About this exercise:
Count up the lines below in which the string "Rybnik" appears. The reply should be that number alone.

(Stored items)
==*==

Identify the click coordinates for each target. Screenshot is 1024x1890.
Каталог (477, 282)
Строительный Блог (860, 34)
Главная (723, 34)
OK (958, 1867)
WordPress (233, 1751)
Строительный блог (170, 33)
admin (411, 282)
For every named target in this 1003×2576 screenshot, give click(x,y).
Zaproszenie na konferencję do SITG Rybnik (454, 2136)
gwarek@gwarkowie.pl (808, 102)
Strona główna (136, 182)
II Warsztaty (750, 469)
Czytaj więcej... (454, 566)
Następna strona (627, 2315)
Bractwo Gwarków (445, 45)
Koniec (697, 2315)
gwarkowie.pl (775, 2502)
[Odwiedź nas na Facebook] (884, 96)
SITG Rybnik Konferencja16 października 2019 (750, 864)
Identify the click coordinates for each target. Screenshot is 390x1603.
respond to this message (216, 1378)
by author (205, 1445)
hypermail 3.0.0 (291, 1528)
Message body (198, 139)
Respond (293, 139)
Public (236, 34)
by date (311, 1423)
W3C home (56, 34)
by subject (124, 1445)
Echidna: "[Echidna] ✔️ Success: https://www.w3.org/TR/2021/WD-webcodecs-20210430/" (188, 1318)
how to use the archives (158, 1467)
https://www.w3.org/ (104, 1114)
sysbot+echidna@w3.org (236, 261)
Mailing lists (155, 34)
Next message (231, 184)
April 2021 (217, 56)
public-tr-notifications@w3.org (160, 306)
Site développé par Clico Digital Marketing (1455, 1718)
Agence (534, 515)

==*==

Solution to this exercise:
2